Run Inference and Save Results
ros2 launch br_perception infer_img.launch.py \
config_path:='config/segmentation/unet.yaml' \
img_path:='./test_unet.jpg'
Example terminal output:
[INFO] [launch]: All log files can be found below /home/zq-pi/.ros/log/2025-05-26-09-45-18-005008-spacemit-k1-x-MUSE-Pi-board-5995
[INFO] [launch]: Default logging verbosity is set to INFO
[INFO] [infer_img_node-1]: process started with pid [5996]
[infer_img_node-1] Inference time: 4665.87 ms
[infer_img_node-1] The semantic segmentation results are saved in: seg_result.jpg
[infer_img_node-1] The semantic segmentation pseudo-color image is saved to seg_pseudo_color.png
[INFO] [infer_img_node-1]: process has finished cleanly [pid 5996]
Output files:
seg_result.jpg
: Overlay of input image with predicted segmentationseg_pseudo_color.png
: Pseudo-color map with semantic classes in color
Example images:
Original Image | Segmentation Overlay | Pseudo-Color Map |
---|---|---|
![]() | ![]() | ![]() |
Web Visualization of Inference
Terminal 1 — Launch inference with image publishing:
ros2 launch br_perception infer_img.launch.py \
config_path:='config/segmentation/unet.yaml' \
img_path:='./test_unet.jpg' \
publish_result_img:=true \
result_img_topic:='result_img' \
result_topic:='/inference_result'
Example output:
[INFO] [launch]: All log files can be found below /home/zq-pi/.ros/log/2025-05-26-10-05-41-203368-spacemit-k1-x-MUSE-Pi-board-7077
[INFO] [launch]: Default logging verbosity is set to INFO
[INFO] [infer_img_node-1]: process started with pid [7084]
[infer_img_node-1] Inference time: 4712.77 ms
[infer_img_node-1] The image inference results are published cyclically
[infer_img_node-1] The image inference results are published cyclically
[infer_img_node-1] The image inference results are published cyclically
Terminal 2 — Start WebSocket visualization:
ros2 launch br_visualization websocket_cpp.launch.py image_topic:='/result_img'
Visit the provided URL in your browser (http://<IP>:8080
) to view the segmentation results.

* PROVIDED DATA
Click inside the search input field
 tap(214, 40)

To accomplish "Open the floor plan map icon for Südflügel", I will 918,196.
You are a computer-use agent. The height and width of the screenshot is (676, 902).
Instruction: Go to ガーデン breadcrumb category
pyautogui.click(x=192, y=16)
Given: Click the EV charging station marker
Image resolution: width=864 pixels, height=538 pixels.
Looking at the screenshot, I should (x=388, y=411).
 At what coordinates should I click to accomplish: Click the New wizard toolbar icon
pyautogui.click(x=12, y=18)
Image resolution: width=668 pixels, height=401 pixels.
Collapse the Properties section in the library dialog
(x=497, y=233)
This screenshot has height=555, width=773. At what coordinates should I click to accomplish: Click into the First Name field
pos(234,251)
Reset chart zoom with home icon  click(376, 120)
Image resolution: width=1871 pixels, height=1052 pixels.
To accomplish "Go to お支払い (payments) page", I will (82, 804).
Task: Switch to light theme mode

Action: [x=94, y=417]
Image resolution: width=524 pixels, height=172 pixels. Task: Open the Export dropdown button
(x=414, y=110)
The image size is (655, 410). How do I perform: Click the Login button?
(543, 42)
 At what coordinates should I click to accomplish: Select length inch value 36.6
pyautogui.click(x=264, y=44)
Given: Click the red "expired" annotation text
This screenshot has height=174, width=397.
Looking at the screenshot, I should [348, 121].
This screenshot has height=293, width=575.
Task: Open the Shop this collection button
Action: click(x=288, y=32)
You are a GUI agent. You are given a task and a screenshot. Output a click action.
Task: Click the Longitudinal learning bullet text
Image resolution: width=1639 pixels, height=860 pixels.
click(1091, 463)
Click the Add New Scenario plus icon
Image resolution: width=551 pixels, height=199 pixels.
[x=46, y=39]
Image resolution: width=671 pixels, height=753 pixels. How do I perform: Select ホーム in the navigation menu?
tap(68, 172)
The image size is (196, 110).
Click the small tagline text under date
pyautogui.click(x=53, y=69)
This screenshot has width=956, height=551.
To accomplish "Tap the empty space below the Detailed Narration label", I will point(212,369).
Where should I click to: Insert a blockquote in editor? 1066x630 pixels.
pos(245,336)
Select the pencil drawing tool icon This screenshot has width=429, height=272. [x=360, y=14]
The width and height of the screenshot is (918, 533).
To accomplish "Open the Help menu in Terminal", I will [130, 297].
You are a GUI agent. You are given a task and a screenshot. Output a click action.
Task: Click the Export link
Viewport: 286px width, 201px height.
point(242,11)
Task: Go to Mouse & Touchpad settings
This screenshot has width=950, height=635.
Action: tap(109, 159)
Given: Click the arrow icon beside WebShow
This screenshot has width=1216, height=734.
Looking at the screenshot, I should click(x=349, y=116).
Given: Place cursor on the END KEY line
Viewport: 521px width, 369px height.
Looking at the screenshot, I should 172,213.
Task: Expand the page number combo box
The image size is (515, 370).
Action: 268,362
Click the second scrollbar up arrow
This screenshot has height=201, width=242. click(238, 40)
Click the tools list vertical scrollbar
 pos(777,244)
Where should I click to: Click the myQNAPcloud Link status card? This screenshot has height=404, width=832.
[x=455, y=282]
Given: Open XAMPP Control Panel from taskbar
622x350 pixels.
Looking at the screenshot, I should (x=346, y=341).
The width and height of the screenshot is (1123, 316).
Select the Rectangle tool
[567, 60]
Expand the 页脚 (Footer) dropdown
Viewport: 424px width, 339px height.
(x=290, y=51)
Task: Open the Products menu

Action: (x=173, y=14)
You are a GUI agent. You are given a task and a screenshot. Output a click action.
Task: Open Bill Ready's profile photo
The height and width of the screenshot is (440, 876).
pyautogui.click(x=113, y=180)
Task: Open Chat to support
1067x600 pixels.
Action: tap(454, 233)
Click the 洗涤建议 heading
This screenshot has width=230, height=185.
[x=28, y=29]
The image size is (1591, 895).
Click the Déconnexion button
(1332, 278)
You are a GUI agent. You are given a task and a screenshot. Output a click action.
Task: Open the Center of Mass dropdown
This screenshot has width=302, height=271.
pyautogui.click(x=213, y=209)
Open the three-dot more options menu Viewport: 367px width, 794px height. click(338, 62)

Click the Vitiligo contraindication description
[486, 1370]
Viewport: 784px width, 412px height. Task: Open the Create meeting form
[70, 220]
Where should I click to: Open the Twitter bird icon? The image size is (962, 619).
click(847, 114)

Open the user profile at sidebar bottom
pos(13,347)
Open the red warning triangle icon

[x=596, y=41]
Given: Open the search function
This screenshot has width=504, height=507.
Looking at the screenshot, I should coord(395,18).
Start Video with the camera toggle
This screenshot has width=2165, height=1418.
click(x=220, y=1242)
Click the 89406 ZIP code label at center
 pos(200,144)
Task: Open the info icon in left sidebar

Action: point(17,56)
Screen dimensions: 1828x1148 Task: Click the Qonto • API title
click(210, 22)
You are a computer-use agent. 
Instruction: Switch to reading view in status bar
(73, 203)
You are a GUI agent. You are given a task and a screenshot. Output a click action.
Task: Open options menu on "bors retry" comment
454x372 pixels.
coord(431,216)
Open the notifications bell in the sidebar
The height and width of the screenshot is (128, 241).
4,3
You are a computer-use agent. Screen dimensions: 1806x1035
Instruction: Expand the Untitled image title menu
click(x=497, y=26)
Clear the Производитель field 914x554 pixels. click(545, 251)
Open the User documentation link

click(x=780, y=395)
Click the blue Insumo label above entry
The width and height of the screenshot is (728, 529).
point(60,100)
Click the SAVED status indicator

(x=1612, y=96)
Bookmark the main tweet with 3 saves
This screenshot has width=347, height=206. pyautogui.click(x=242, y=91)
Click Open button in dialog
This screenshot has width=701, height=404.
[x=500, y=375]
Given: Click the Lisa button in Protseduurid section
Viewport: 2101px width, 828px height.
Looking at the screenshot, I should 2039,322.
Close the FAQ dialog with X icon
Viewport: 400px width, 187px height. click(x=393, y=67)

* WHAT TO DO
1 - Give every argument passed to the launch command under "Terminal 1 — Launch inference with image publishing" in the segmentation inference guide.
2 - Pick up the segmentation inference guide after its last sentence and carry it forward.

* RESULTS OF THE TASKS
1 -
config_path:='config/segmentation/unet.yaml'
img_path:='./test_unet.jpg'
publish_result_img:=true
result_img_topic:='result_img'
result_topic:='/inference_result'

2 -
Message Subscription and Monitoring
The topic result_topic:='/inference_result'
publishes the inference results. You can view the data using:
ros2 topic echo /inference_result
Example output:
header:
stamp:
sec: 0
nanosec: 0
frame_id: ''
height: 480
width: 640
encoding: mono8
is_bigendian: 0
step: 640
data:
- 2
- 2
- 2
- 2
.....
The message uses the standard Image format. The encoding is mono8
, representing a single-channel grayscale image, where each pixel value corresponds to the class index of the segmented object.
Press Ctrl + C to stop the following command:
ros2 launch br_perception infer_img.launch.py config_path:='config/segmentation/unet.yaml' img_path:='./test_unet.jpg' publish_result_img:=true result_img_topic:='result_img' result_topic:='/inference_result'
You can replace img_path
with a different image to perform inference on other inputs. The results on the web interface will update automatically.
infer_img.launch.py
Parameters
Parameter | Description | Default |
---|---|---|
config_path | Path to the model configuration file used for inference | config/detection/yolov6.yaml |
img_path | Path to the image file to run inference on | data/detection/test.jpg |
publish_result_img | Whether to publish the detection result as an image message | false |
result_img_topic | Topic name for rendered image output (only valid if publish_result_img = true ) | /result_img |
result_topic | Topic name for the inference result message | /inference_result |
Video Stream Inference
Start Camera Device
ros2 launch br_sensors usb_cam.launch.py video_device:="/dev/video20"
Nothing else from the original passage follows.